15/03/2010

Retrato de uma relação indireta

De manhã ele lia o jornal enquanto esperava o café; as sombrancelhas franzidas, inevitavelmente.

Era como se o dia só começasse mesmo quando ele lembrava de se preocupar. Isso costumava acontecer logo que tocava o despertador; às vezes uns poucos segundos antes. Eram tantas as preocupações, na empresa, em casa, na vida, no futuro. O jornal servia pra lembrar que além de tudo isso, também havia com o que se preocupar do outro lado do mundo: a guerra, o petróleo e o presidente maluco de alguma ditadura no meio de um continente enorme, que ele sabia existir, mas nunca tinha visto com os próprios olhos. Acho inclusive que morreu sem ver.

Vinha então a preta lhe servir o café, amargo, que era pra lembrar que o mundo é o que é. E com a preta vinha o sorriso branco da preta, que às vezes o fazia pensar na vida.

"A sua sorte" dizia ele "é que seus problemas são todos reais." enquanto a preta lavava a louça e ouvia, sorrindo. "É o barraco que alaga, o dinheiro que falta, o preço do pão." e tomava um gole do café. "São essas coisas da vida. Daí você sorri, porque sabe que a vida é a vida."

Uma pausa, uma olhada pra página do jornal, e as sombrancelhas, que às vezes, num momento de distração, relaxavam um pouquinho, novamente em inflexão total.

"A gente que se perde em preocupações acaba tendo que se preocupar com tudo.

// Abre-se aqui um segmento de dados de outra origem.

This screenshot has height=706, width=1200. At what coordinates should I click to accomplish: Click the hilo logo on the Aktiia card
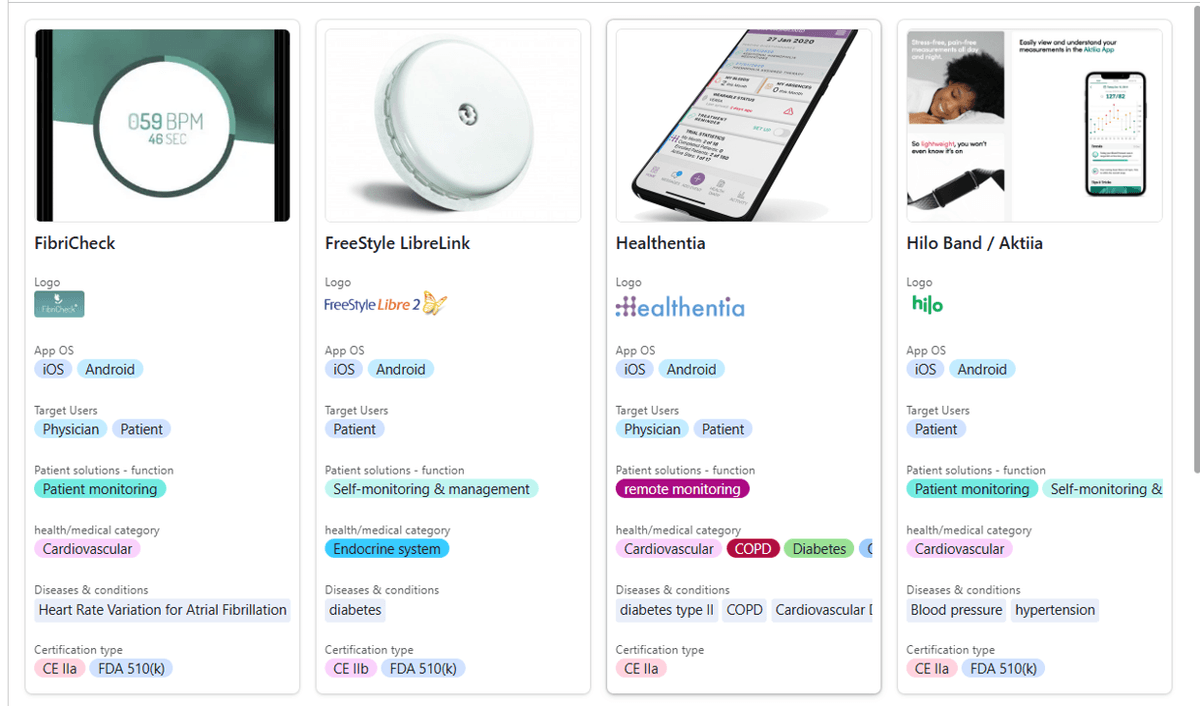click(926, 304)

Começa tentando entender o mundo, e às vezes esquece da vida. Não vai achar que eu não me importo com você, é justamente o contrário. Tem muita coisa errada no mundo sabe, então alguém tem que tentar entender, pra poder de repente te dar uma casa melhor, colocar todo aquele povo da tua favela em casa própria, acabar com essa pobreza, com essa guerra, com essa roubalheira da política."

E a preta, a sorrir, fechava a água da torneira, e ia pegar a xícara vazia em cima da mesa.

"A gente se perde em idéias, mas é porque sabe que ta tentando resolver tudo. É pra você poder viver assim despreocupada, lidando com seus problemas todo dia, e poder sorrir porque sabe que tem gente pensando pra resolver o resto todo."

Vendo de novo o sorriso branco da preta ele dizia "Você entende né?"

E a preta terminava de lavar a xícara, dava um até logo sincero, alegre até, e ia pegar a roupa suja pra colocar na máquina.

Antes de levantar ele sentia um incômodo que já não lhe era estranho, fechava o jornal, e ia trabalhar pensando em talvez parar de pensar.